The app called DoNotPay can help you complete tasks as simple as getting a refund for airplane wifi that doesn’t work, avoiding parking ticket fees or unsubscribing to a service you no longer use — but it can also help you sue anyone in a U.S. small claims court in which the plaintiff is suing for $10,000 or less.
“I created the app about four years ago,” DoNotPay founder Joshua Browder told FOX Business. “At the time, I got a lot of parking tickets. After I received my fifth ticket, I realized you get out of paying these fees pretty easily if you make a reasonable case, but you need a lawyer.”
That’s when he realized a perfect solution to these kinds of problems would be an app that uses technology to help people fight pricey government and corporate fees. The app’s services cost a flat rate of $3 per month.
DoNotPay app helped its users reverse $4 million worth of parking citations in just two years and helped users win more than 160,000 cases in 120 seconds or less each, according to the app’s website.
People who decide to sue a corporation in a small claims court, which Browder described as “a very fair court in which the judge usually votes in favor of the consumer” simply submit their claims on the app.
The app will then generate the tools necessary for the “beginning of this process for users,” including “all the filing documents needed to start these claims,” Browder said. It also uses scripts and answers to expected questions that the defendant is likely to ask in a small claims court.
Now, DoNotPay has a feature called “Robo Revenge,” which Browder created after he got four robocalls on Christmas Day last year. Americans received 58.5 billion robocalls in 2019 — up from 47.8 billion received in 2018, according to data compiled by YouMail.
Once a phone number is put on that list, it becomes a violation for scammers to call that number under the Telephone Consumer Protection Act, which “restricts the making of telemarketing calls and the use of automatic telephone dialing systems and artificial or prerecorded voice messages.” Browder said the feature is geared toward phone calls but can also apply to SMS messages.
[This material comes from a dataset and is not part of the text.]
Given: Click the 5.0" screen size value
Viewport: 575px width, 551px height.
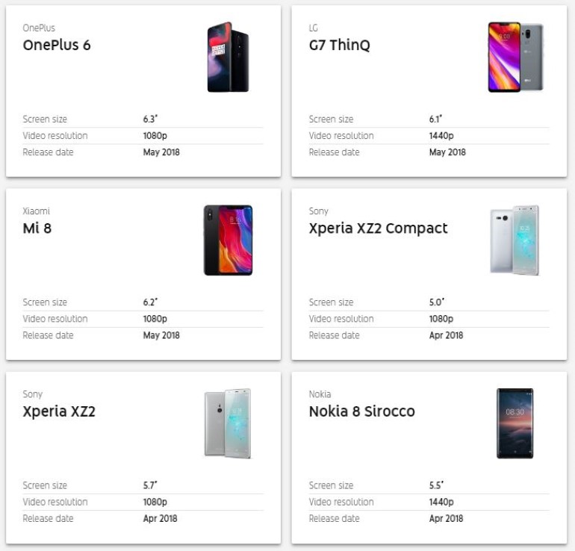Looking at the screenshot, I should tap(437, 302).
Users are given a free, virtual credit card to use when scammers ask for their payment information so it becomes possible to catch robocall scammers in the act. Users can also access that same credit card to sign up for free trials before being hit with a full-price charge a month later.
Robocall victims can earn up to $3,000 per call for scammers who are eventually caught.
In what Browder said was one of DoNotPay’s proudest success stories, the app helped consumers sue Equifax after the consumer credit reporting agency was hit with a massive data breach in September 2017. While Equifax sent in “very expensive lawyers” to argue their case, consumers were using DoNotPay — and winning.
Most of the app’s users range from ages 30 to 40, Browder said, which is surprising considering apps like Venmo attract users who are mostly under 30 years old. DoNotPay is also looking to make adjustments to make the app easier for older users by adding possible features like dictation.
“Hundreds of thousands of people have downloaded DoNotPay and about 30,000 use it monthly,” Browder said, adding that the DoNotPay office has a light-up map of the app’s users from across the globe.